63 * Instellingen kunnen worden gemaakt. Steek Breedte (mm) Lengte (mm) Naai- voet Functies Auto Handmatig Auto Handmatig Achteruit Auto-lock Spiegelen/naaivoet T weelingnaald Geheugen 41 6.0 3.0~7.0 1.5 1.0~3.0 A * * * * * Sier- steken 42 5.0 2.5~7.0 2.
412 97 78-36A • Dutch • Inhouse production • © 2005 VSM Group AB • All statements valid at time of printing • Printed in China on environmental-friendly paper • VSM Group AB • SE-561 84 Huskvarna • SWEDEN www .
Ein wichtiger Punkt beim Kauf des Geräts Pfaff smart 200c (oder sogar vor seinem Kauf) ist das durchlesen seiner Bedienungsanleitung. Dies sollten wir wegen ein paar einfacher Gründe machen:
Wenn Sie Pfaff smart 200c noch nicht gekauft haben, ist jetzt ein guter Moment, um sich mit den grundliegenden Daten des Produkts bekannt zu machen. Schauen Sie zuerst die ersten Seiten der Anleitung durch, die Sie oben finden.

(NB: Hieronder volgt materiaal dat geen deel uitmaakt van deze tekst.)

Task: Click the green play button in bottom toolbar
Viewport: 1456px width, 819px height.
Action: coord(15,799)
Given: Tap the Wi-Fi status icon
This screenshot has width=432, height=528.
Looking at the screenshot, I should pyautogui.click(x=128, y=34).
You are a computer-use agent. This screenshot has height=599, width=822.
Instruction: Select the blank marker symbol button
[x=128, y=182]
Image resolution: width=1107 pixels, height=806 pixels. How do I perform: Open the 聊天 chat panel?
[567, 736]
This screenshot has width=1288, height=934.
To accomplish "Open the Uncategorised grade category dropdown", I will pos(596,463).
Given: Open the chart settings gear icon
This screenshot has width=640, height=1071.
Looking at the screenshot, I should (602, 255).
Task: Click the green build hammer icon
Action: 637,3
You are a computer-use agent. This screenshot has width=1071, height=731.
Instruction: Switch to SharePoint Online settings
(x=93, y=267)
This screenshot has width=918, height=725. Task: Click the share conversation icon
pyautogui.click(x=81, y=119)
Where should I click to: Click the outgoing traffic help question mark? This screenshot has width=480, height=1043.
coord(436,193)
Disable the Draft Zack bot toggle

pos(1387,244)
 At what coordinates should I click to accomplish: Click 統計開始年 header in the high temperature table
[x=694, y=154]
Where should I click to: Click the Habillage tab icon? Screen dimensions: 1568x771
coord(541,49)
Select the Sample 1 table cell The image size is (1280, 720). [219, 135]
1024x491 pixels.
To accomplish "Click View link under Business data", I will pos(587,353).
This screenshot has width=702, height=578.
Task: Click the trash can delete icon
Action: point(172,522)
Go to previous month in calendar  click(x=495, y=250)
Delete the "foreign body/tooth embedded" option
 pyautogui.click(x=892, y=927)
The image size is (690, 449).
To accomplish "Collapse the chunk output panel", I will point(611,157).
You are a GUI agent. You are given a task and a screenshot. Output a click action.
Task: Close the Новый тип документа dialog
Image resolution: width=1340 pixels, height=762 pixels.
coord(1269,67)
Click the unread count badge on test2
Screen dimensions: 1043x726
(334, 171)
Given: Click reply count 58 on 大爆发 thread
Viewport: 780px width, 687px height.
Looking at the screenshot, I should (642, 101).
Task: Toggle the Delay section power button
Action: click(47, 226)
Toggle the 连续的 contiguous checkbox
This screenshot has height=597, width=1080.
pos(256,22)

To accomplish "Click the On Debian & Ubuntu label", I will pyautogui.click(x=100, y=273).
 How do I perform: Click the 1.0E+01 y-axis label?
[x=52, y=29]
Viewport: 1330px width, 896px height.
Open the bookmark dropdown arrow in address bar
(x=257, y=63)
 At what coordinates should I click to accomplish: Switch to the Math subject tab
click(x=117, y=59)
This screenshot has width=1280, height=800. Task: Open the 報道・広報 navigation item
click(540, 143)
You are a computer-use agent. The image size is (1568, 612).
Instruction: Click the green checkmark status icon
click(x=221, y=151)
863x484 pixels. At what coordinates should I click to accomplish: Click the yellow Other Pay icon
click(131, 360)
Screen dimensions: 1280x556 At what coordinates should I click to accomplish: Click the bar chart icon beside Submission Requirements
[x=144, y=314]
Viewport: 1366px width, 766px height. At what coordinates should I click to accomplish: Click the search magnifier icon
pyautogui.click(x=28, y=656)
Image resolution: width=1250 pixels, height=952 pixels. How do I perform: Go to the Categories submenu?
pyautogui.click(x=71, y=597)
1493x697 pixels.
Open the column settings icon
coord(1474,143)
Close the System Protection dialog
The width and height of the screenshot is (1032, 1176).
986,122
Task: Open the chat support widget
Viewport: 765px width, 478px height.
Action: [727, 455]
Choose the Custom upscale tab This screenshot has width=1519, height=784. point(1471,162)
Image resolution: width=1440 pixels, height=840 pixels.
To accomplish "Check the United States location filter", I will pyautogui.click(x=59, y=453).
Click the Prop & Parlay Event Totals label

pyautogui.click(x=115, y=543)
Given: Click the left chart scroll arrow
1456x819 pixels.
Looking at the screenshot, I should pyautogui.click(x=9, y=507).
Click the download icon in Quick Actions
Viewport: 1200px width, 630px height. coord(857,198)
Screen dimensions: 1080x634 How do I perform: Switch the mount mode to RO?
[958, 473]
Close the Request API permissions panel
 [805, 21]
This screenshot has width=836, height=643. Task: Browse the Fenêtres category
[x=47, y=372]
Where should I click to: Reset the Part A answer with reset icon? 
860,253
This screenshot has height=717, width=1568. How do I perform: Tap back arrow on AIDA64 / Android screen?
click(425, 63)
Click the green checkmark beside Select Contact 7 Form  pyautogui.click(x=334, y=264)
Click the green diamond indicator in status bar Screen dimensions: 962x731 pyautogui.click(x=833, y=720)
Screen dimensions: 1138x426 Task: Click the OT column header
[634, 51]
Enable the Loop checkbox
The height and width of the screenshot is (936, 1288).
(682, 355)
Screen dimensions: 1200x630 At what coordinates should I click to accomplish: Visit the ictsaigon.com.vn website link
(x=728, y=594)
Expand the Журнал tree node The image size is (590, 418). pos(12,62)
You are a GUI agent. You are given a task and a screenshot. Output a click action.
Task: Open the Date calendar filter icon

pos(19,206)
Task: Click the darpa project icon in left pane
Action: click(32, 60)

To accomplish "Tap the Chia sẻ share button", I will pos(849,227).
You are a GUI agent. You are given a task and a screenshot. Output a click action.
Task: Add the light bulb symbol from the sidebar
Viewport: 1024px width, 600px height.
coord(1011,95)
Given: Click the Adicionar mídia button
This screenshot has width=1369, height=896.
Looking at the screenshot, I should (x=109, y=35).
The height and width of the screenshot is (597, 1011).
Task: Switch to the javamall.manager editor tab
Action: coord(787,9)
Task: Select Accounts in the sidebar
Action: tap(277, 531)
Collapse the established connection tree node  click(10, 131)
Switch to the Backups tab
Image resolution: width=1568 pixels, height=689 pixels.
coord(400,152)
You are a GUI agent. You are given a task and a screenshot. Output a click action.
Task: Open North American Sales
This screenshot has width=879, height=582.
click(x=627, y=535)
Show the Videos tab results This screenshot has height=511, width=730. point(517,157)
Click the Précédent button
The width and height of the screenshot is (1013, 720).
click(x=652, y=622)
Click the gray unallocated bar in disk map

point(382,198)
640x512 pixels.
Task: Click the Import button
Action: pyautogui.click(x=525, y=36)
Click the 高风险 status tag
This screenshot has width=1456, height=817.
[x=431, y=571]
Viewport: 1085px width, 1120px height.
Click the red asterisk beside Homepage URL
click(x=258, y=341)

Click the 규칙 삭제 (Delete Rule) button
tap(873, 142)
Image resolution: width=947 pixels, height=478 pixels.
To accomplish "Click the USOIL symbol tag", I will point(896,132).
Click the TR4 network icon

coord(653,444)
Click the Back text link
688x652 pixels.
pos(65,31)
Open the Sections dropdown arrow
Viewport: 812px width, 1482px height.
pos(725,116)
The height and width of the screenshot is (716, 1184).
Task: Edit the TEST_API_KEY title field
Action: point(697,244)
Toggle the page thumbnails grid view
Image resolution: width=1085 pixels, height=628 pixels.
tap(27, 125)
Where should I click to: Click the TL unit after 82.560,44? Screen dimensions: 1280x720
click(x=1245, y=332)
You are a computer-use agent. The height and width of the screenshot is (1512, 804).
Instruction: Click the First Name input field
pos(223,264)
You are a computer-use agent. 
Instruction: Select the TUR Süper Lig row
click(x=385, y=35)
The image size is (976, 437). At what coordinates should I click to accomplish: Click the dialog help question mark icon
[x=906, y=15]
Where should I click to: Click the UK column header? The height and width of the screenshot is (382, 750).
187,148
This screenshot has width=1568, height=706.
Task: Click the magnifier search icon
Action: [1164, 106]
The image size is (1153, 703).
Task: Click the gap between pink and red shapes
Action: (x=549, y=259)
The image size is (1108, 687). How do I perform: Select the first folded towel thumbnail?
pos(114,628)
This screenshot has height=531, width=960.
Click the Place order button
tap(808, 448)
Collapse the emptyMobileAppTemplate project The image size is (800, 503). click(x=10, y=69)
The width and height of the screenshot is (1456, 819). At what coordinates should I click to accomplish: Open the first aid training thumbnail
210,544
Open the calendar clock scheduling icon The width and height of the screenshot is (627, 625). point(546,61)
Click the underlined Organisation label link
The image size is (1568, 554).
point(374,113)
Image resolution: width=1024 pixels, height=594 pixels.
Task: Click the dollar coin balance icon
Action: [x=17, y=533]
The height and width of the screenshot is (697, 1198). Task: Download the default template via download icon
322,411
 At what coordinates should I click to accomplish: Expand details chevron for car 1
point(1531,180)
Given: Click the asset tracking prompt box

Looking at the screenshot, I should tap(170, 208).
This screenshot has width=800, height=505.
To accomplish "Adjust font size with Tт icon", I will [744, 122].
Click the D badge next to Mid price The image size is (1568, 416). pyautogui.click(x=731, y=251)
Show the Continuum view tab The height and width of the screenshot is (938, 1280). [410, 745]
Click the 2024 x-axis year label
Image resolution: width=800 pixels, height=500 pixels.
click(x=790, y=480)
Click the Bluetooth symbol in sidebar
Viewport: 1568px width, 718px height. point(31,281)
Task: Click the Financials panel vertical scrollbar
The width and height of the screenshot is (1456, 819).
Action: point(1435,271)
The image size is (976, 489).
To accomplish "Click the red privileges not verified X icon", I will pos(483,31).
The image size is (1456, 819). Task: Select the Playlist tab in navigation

Dort finden Sie die wichtigsten technischen Daten für Pfaff smart 200c - auf diese Weise prüfen Sie, ob das Gerät Ihren Wünschen entspricht. Wenn Sie tiefer in die Benutzeranleitung von Pfaff smart 200c reinschauen, lernen Sie alle zugänglichen Produktfunktionen kennen, sowie erhalten Informationen über die Nutzung. Die Informationen, die Sie über Pfaff smart 200c erhalten, werden Ihnen bestimmt bei der Kaufentscheidung helfen.
Wenn Sie aber schon Pfaff smart 200c besitzen, und noch keine Gelegenheit dazu hatten, die Bedienungsanleitung zu lesen, sollten Sie es aufgrund der oben beschriebenen Gründe machen. Sie erfahren dann, ob Sie die zugänglichen Funktionen richtig genutzt haben, aber auch, ob Sie keine Fehler begangen haben, die den Nutzungszeitraum von Pfaff smart 200c verkürzen könnten.
Jedoch ist die eine der wichtigsten Rollen, die eine Bedienungsanleitung für den Nutzer spielt, die Hilfe bei der Lösung von Problemen mit Pfaff smart 200c. Sie finden dort fast immer Troubleshooting, also die am häufigsten auftauchenden Störungen und Mängel bei Pfaff smart 200c gemeinsam mit Hinweisen bezüglich der Arten ihrer Lösung. Sogar wenn es Ihnen nicht gelingen sollte das Problem alleine zu bewältigen, die Anleitung zeigt Ihnen die weitere Vorgehensweise – den Kontakt zur Kundenberatung oder dem naheliegenden Service.